Records follow. Print exactly the lines from the one that has "The image size is (1037, 610)." through the one that has "This screenshot has width=672, height=480.", inclusive, and omit the pictures.

SOURCE MATERIAL:
- Opening Delimiter -

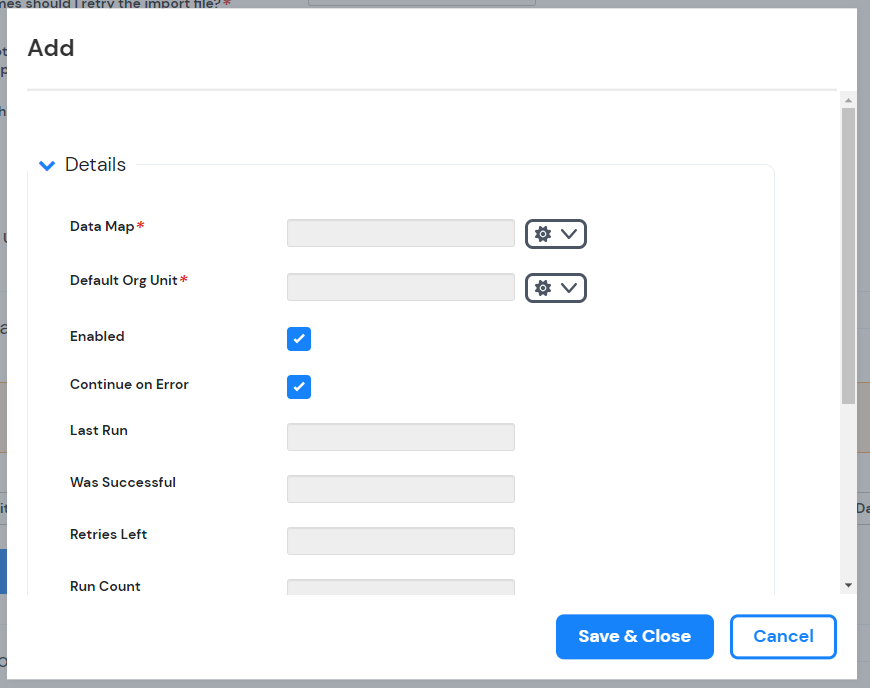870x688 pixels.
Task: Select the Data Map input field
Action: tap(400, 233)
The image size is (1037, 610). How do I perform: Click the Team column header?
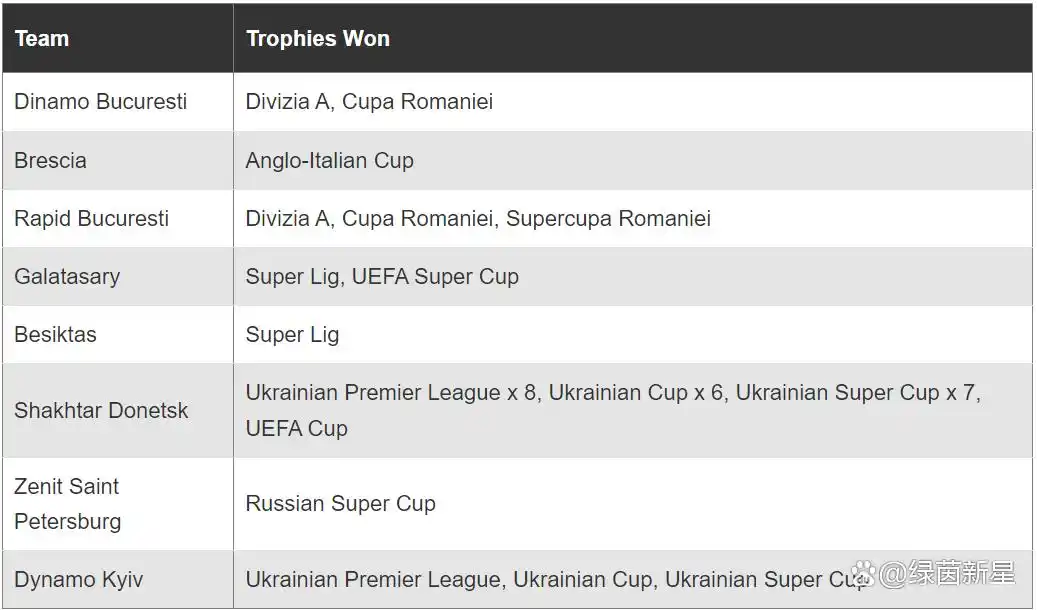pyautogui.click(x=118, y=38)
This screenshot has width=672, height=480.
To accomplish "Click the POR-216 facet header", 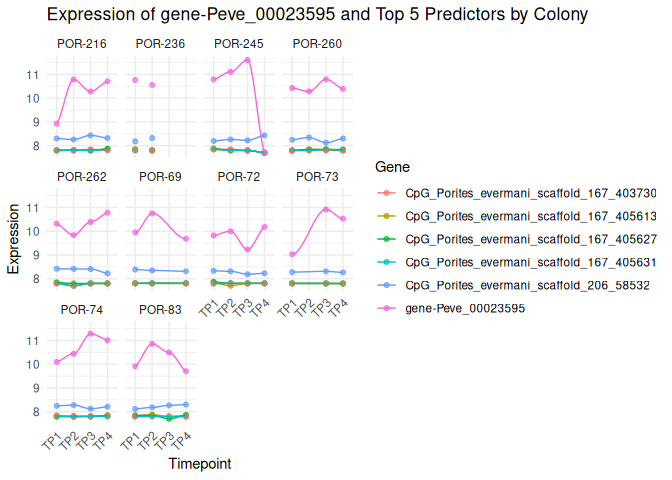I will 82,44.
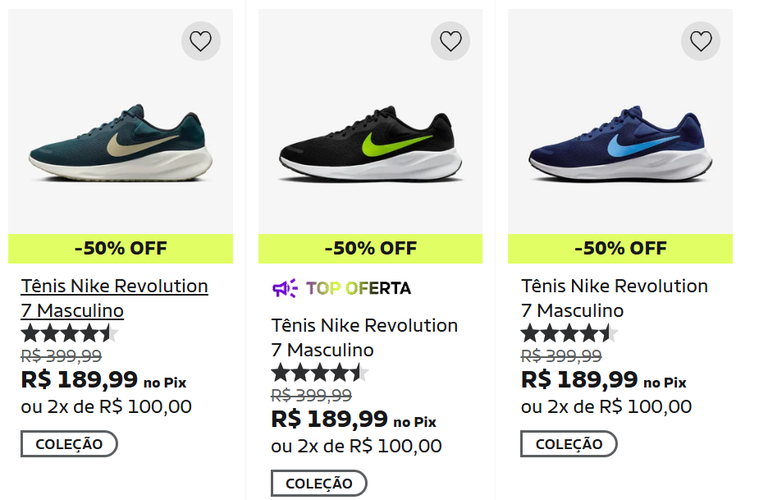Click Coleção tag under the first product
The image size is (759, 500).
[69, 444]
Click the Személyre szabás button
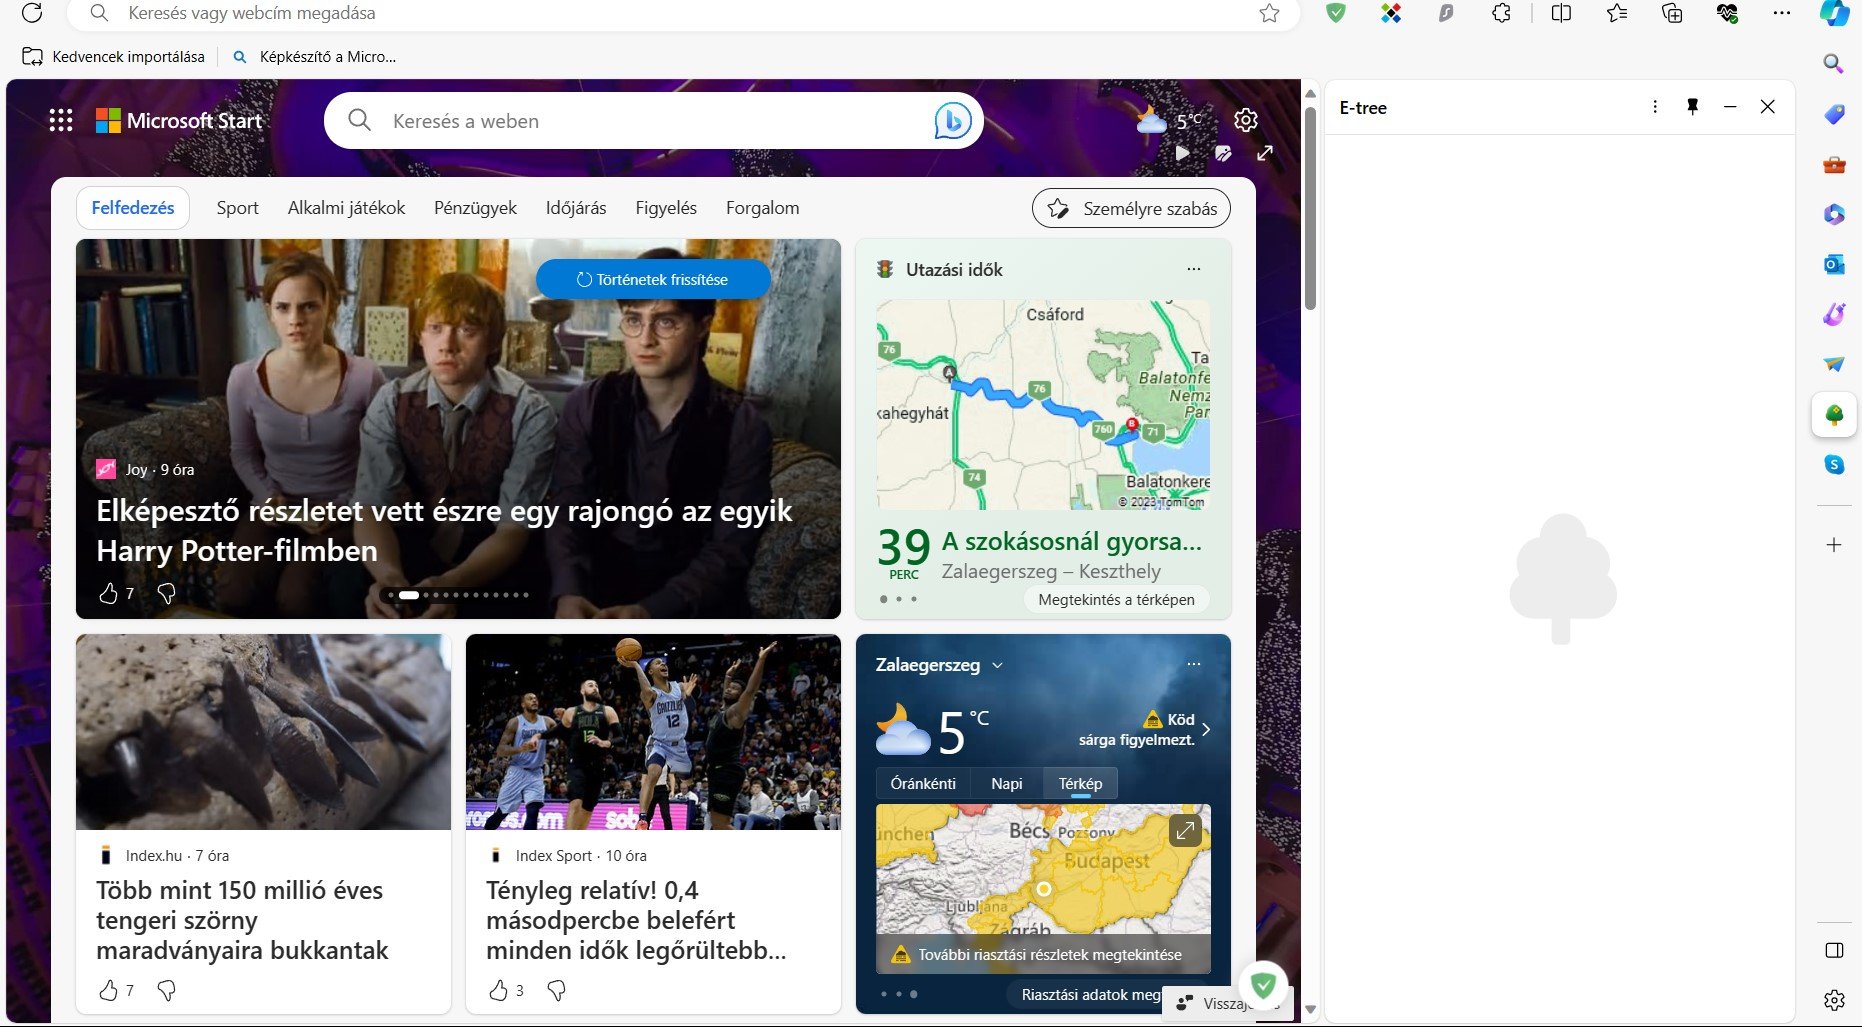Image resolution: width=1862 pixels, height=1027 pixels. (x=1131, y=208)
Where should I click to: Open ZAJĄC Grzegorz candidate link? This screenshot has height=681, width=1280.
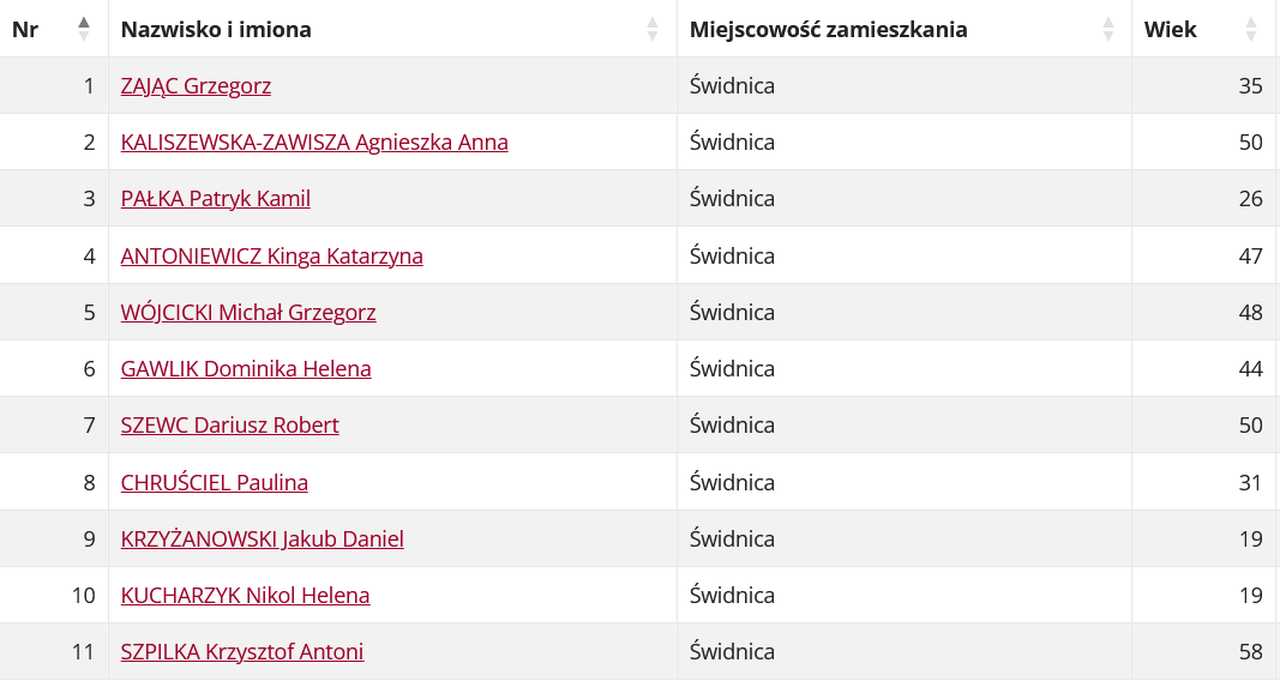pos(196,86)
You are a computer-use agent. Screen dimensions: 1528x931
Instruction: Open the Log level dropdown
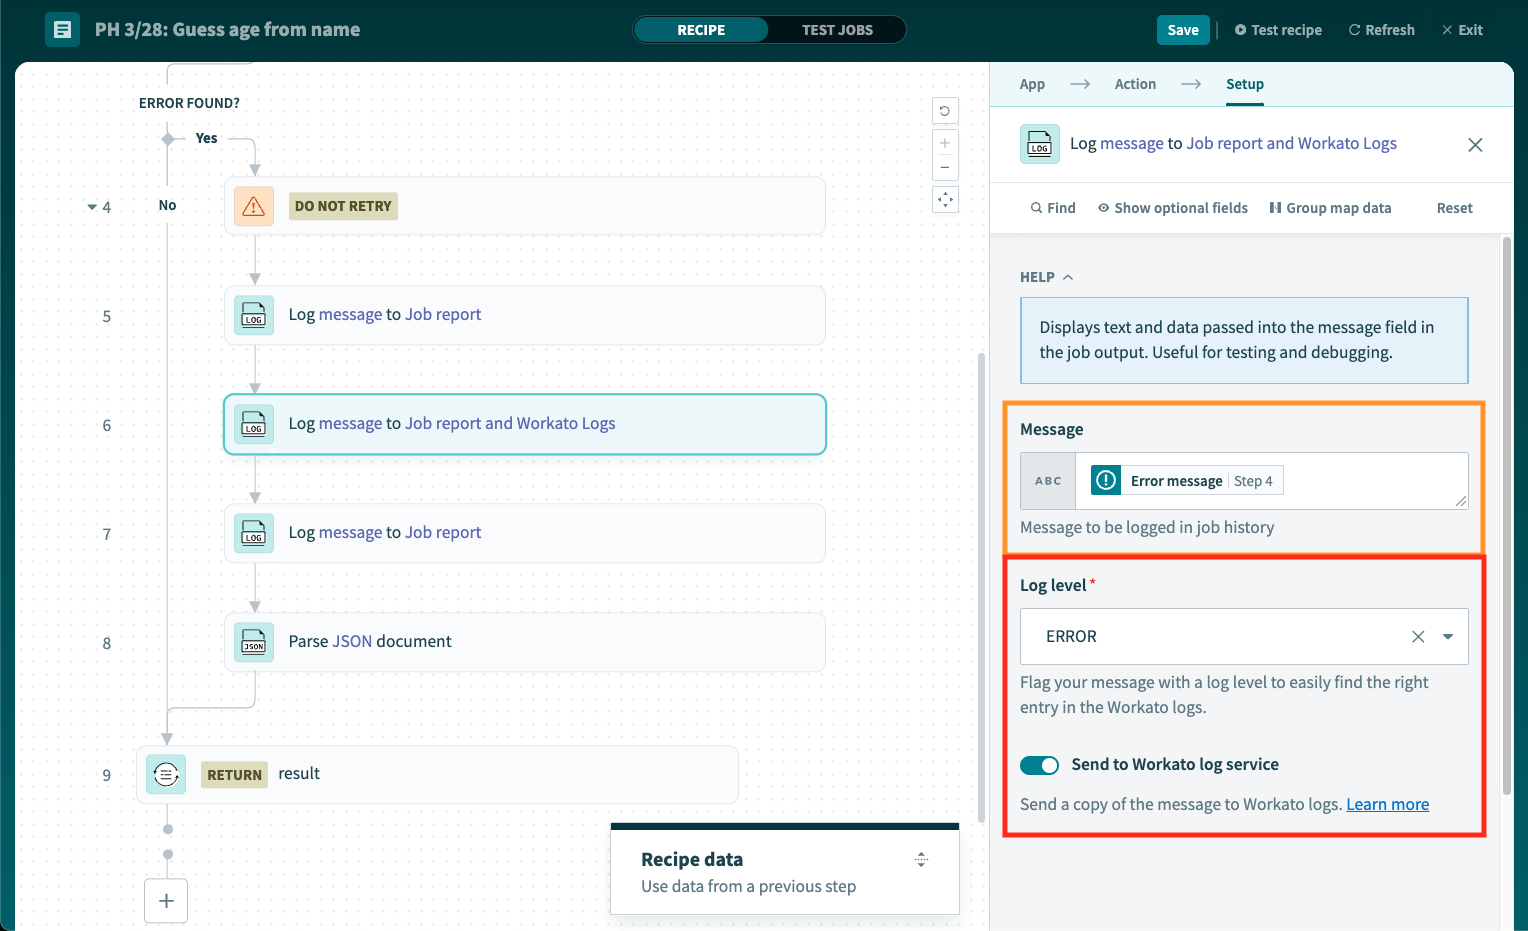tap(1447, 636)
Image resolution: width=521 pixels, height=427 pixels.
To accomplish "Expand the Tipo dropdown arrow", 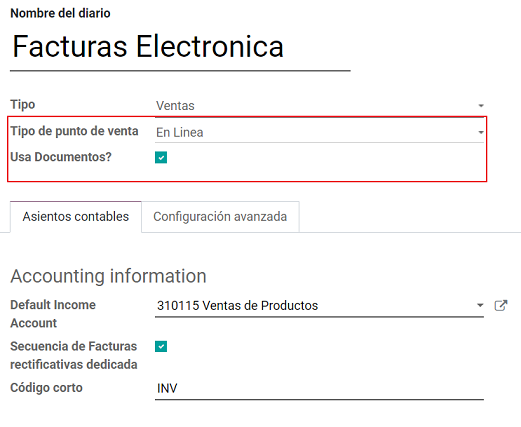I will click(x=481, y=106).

- Closing Delimiter -

TASK SOLUTION:
The image size is (1037, 610). How do I perform: Click the Team column header?
pyautogui.click(x=118, y=38)
This screenshot has width=672, height=480.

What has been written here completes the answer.